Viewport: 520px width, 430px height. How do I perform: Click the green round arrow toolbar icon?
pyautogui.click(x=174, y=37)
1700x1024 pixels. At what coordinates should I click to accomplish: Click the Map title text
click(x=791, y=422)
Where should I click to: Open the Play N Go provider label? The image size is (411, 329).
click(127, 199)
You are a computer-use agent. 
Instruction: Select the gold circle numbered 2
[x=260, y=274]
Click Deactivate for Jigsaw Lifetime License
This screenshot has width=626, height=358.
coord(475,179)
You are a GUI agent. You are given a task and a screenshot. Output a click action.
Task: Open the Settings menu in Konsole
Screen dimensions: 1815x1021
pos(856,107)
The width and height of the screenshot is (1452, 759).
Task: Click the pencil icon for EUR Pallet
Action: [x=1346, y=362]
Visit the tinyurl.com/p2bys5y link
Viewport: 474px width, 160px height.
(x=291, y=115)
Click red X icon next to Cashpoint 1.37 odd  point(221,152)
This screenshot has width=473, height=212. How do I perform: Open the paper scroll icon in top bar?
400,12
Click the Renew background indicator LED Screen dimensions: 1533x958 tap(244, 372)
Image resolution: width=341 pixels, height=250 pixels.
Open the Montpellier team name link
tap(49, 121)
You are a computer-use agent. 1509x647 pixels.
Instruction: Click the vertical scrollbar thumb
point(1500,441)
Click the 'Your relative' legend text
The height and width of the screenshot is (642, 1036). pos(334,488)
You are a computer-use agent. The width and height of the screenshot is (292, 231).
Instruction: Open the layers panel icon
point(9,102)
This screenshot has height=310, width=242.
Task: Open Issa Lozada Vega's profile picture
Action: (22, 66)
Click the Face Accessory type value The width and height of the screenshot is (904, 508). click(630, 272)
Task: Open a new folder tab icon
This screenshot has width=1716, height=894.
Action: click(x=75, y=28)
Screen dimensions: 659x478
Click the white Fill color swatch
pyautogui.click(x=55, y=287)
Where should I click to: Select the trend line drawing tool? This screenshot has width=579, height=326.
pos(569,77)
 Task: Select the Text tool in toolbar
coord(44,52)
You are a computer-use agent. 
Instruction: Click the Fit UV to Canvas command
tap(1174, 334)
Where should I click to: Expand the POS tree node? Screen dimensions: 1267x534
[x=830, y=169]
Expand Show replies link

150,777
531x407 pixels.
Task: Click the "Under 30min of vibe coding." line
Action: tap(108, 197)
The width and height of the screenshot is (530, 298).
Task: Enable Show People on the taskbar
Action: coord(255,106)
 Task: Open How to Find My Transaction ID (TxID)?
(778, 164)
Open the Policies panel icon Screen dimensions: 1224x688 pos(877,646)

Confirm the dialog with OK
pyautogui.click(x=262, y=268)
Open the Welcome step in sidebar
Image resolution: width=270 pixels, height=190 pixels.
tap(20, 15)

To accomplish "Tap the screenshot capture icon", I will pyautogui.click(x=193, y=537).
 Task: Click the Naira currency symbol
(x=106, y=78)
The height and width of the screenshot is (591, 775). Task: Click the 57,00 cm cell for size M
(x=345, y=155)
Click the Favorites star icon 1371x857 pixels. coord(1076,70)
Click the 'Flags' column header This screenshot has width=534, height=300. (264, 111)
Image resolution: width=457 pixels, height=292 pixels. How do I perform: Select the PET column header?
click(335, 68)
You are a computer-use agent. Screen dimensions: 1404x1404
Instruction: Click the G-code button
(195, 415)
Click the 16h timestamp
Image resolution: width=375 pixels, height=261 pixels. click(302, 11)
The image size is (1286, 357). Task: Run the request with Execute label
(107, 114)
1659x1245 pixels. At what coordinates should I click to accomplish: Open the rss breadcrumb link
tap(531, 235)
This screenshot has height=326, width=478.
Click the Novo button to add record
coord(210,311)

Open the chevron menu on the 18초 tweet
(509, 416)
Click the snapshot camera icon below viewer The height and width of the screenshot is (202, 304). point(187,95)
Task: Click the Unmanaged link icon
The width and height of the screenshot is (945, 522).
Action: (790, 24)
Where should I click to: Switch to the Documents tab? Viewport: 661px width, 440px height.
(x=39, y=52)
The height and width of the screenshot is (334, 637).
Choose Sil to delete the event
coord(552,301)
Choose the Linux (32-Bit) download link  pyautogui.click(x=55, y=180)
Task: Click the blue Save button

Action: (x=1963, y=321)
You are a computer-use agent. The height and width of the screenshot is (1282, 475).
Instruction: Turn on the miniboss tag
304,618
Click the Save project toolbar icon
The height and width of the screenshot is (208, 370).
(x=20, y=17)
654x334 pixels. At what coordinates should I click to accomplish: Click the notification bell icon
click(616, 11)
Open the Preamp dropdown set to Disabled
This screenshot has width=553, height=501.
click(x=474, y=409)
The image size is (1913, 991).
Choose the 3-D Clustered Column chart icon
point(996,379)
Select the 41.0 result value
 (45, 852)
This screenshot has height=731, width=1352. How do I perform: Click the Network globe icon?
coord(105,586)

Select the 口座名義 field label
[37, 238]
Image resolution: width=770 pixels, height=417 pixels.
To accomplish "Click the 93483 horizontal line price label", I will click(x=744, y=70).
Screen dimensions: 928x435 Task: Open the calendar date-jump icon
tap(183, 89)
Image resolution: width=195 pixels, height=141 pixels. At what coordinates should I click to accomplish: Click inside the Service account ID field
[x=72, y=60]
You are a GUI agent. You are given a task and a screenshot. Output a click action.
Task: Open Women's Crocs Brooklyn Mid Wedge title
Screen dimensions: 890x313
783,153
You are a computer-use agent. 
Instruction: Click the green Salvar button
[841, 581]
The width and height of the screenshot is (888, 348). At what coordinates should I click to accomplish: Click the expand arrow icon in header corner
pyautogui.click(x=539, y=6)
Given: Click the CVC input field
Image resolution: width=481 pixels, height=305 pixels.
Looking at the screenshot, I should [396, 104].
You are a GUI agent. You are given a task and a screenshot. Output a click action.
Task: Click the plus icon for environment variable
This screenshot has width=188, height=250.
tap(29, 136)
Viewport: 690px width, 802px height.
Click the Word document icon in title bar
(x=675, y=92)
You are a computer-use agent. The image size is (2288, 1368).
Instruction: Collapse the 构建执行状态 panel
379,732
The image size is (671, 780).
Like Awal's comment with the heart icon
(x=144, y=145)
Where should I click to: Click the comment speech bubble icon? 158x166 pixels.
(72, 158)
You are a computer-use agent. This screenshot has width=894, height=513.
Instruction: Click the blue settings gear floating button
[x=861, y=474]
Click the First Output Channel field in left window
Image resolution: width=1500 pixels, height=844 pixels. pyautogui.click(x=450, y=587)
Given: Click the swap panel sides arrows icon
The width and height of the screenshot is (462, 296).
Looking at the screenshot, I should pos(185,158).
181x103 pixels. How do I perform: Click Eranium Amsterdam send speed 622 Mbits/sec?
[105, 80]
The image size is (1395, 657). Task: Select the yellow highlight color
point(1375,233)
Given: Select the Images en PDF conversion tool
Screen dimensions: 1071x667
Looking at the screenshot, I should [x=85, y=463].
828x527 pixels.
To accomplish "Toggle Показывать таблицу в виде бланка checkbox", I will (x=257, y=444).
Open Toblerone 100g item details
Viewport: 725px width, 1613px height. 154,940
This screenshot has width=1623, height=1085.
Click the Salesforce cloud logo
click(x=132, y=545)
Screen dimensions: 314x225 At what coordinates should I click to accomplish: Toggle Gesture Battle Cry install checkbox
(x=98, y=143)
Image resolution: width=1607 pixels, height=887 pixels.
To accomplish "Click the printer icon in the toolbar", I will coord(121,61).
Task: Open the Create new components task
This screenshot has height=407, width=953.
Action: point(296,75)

————

§ **Work to do**
Reproduce the entire listing above verbatim, line for line, from the first record through the last.

§ **Written response**
Viewport: 520px width, 430px height. How do I perform: Click the green round arrow toolbar icon?
pyautogui.click(x=174, y=37)
1700x1024 pixels. At what coordinates should I click to accomplish: Click the Map title text
click(x=791, y=422)
Where should I click to: Open the Play N Go provider label? The image size is (411, 329).
click(127, 199)
You are a computer-use agent. 
Instruction: Select the gold circle numbered 2
[x=260, y=274]
Click Deactivate for Jigsaw Lifetime License
This screenshot has width=626, height=358.
coord(475,179)
You are a GUI agent. You are given a task and a screenshot. Output a click action.
Task: Open the Settings menu in Konsole
Screen dimensions: 1815x1021
pos(856,107)
The width and height of the screenshot is (1452, 759).
Task: Click the pencil icon for EUR Pallet
Action: [x=1346, y=362]
Visit the tinyurl.com/p2bys5y link
Viewport: 474px width, 160px height.
(x=291, y=115)
Click red X icon next to Cashpoint 1.37 odd  point(221,152)
This screenshot has width=473, height=212. How do I perform: Open the paper scroll icon in top bar?
400,12
Click the Renew background indicator LED Screen dimensions: 1533x958 tap(244, 372)
Image resolution: width=341 pixels, height=250 pixels.
Open the Montpellier team name link
tap(49, 121)
You are a computer-use agent. 1509x647 pixels.
Instruction: Click the vertical scrollbar thumb
point(1500,441)
Click the 'Your relative' legend text
The height and width of the screenshot is (642, 1036). pos(334,488)
You are a computer-use agent. The width and height of the screenshot is (292, 231).
Instruction: Open the layers panel icon
point(9,102)
This screenshot has height=310, width=242.
Task: Open Issa Lozada Vega's profile picture
Action: (22, 66)
Click the Face Accessory type value The width and height of the screenshot is (904, 508). click(630, 272)
Task: Open a new folder tab icon
This screenshot has width=1716, height=894.
Action: click(x=75, y=28)
Screen dimensions: 659x478
Click the white Fill color swatch
pyautogui.click(x=55, y=287)
Where should I click to: Select the trend line drawing tool? This screenshot has width=579, height=326.
pos(569,77)
 Task: Select the Text tool in toolbar
coord(44,52)
You are a computer-use agent. 
Instruction: Click the Fit UV to Canvas command
tap(1174, 334)
Where should I click to: Expand the POS tree node? Screen dimensions: 1267x534
[x=830, y=169]
Expand Show replies link

150,777
531x407 pixels.
Task: Click the "Under 30min of vibe coding." line
Action: tap(108, 197)
The width and height of the screenshot is (530, 298).
Task: Enable Show People on the taskbar
Action: coord(255,106)
 Task: Open How to Find My Transaction ID (TxID)?
(778, 164)
Open the Policies panel icon Screen dimensions: 1224x688 pos(877,646)

Confirm the dialog with OK
pyautogui.click(x=262, y=268)
Open the Welcome step in sidebar
Image resolution: width=270 pixels, height=190 pixels.
tap(20, 15)

To accomplish "Tap the screenshot capture icon", I will pyautogui.click(x=193, y=537).
 Task: Click the Naira currency symbol
(x=106, y=78)
The height and width of the screenshot is (591, 775). Task: Click the 57,00 cm cell for size M
(x=345, y=155)
Click the Favorites star icon 1371x857 pixels. coord(1076,70)
Click the 'Flags' column header This screenshot has width=534, height=300. (264, 111)
Image resolution: width=457 pixels, height=292 pixels. How do I perform: Select the PET column header?
click(335, 68)
You are a computer-use agent. Screen dimensions: 1404x1404
Instruction: Click the G-code button
(195, 415)
Click the 16h timestamp
Image resolution: width=375 pixels, height=261 pixels. click(302, 11)
The image size is (1286, 357). Task: Run the request with Execute label
(107, 114)
1659x1245 pixels. At what coordinates should I click to accomplish: Open the rss breadcrumb link
tap(531, 235)
This screenshot has height=326, width=478.
Click the Novo button to add record
coord(210,311)

Open the chevron menu on the 18초 tweet
(509, 416)
Click the snapshot camera icon below viewer The height and width of the screenshot is (202, 304). point(187,95)
Task: Click the Unmanaged link icon
The width and height of the screenshot is (945, 522).
Action: (790, 24)
Where should I click to: Switch to the Documents tab? Viewport: 661px width, 440px height.
(x=39, y=52)
The height and width of the screenshot is (334, 637).
Choose Sil to delete the event
coord(552,301)
Choose the Linux (32-Bit) download link  pyautogui.click(x=55, y=180)
Task: Click the blue Save button

Action: (x=1963, y=321)
You are a computer-use agent. The height and width of the screenshot is (1282, 475).
Instruction: Turn on the miniboss tag
304,618
Click the Save project toolbar icon
The height and width of the screenshot is (208, 370).
(x=20, y=17)
654x334 pixels. At what coordinates should I click to accomplish: Click the notification bell icon
click(616, 11)
Open the Preamp dropdown set to Disabled
This screenshot has width=553, height=501.
click(x=474, y=409)
The image size is (1913, 991).
Choose the 3-D Clustered Column chart icon
point(996,379)
Select the 41.0 result value
 (45, 852)
This screenshot has height=731, width=1352. How do I perform: Click the Network globe icon?
coord(105,586)

Select the 口座名義 field label
[37, 238]
Image resolution: width=770 pixels, height=417 pixels.
To accomplish "Click the 93483 horizontal line price label", I will click(x=744, y=70).
Screen dimensions: 928x435 Task: Open the calendar date-jump icon
tap(183, 89)
Image resolution: width=195 pixels, height=141 pixels. At what coordinates should I click to accomplish: Click inside the Service account ID field
[x=72, y=60]
You are a GUI agent. You are given a task and a screenshot. Output a click action.
Task: Open Women's Crocs Brooklyn Mid Wedge title
Screen dimensions: 890x313
783,153
You are a computer-use agent. 
Instruction: Click the green Salvar button
[841, 581]
The width and height of the screenshot is (888, 348). At what coordinates should I click to accomplish: Click the expand arrow icon in header corner
pyautogui.click(x=539, y=6)
Given: Click the CVC input field
Image resolution: width=481 pixels, height=305 pixels.
Looking at the screenshot, I should [396, 104].
You are a GUI agent. You are given a task and a screenshot. Output a click action.
Task: Click the plus icon for environment variable
This screenshot has width=188, height=250.
tap(29, 136)
Viewport: 690px width, 802px height.
Click the Word document icon in title bar
(x=675, y=92)
You are a computer-use agent. The image size is (2288, 1368).
Instruction: Collapse the 构建执行状态 panel
379,732
The image size is (671, 780).
Like Awal's comment with the heart icon
(x=144, y=145)
Where should I click to: Click the comment speech bubble icon? 158x166 pixels.
(72, 158)
You are a computer-use agent. This screenshot has width=894, height=513.
Instruction: Click the blue settings gear floating button
[x=861, y=474]
Click the First Output Channel field in left window
Image resolution: width=1500 pixels, height=844 pixels. pyautogui.click(x=450, y=587)
Given: Click the swap panel sides arrows icon
The width and height of the screenshot is (462, 296).
Looking at the screenshot, I should pos(185,158).
181x103 pixels. How do I perform: Click Eranium Amsterdam send speed 622 Mbits/sec?
[105, 80]
The image size is (1395, 657). Task: Select the yellow highlight color
point(1375,233)
Given: Select the Images en PDF conversion tool
Screen dimensions: 1071x667
Looking at the screenshot, I should [x=85, y=463].
828x527 pixels.
To accomplish "Toggle Показывать таблицу в виде бланка checkbox", I will (x=257, y=444).
Open Toblerone 100g item details
Viewport: 725px width, 1613px height. 154,940
This screenshot has width=1623, height=1085.
Click the Salesforce cloud logo
click(x=132, y=545)
Screen dimensions: 314x225 At what coordinates should I click to accomplish: Toggle Gesture Battle Cry install checkbox
(x=98, y=143)
Image resolution: width=1607 pixels, height=887 pixels.
To accomplish "Click the printer icon in the toolbar", I will coord(121,61).
Task: Open the Create new components task
This screenshot has height=407, width=953.
Action: point(296,75)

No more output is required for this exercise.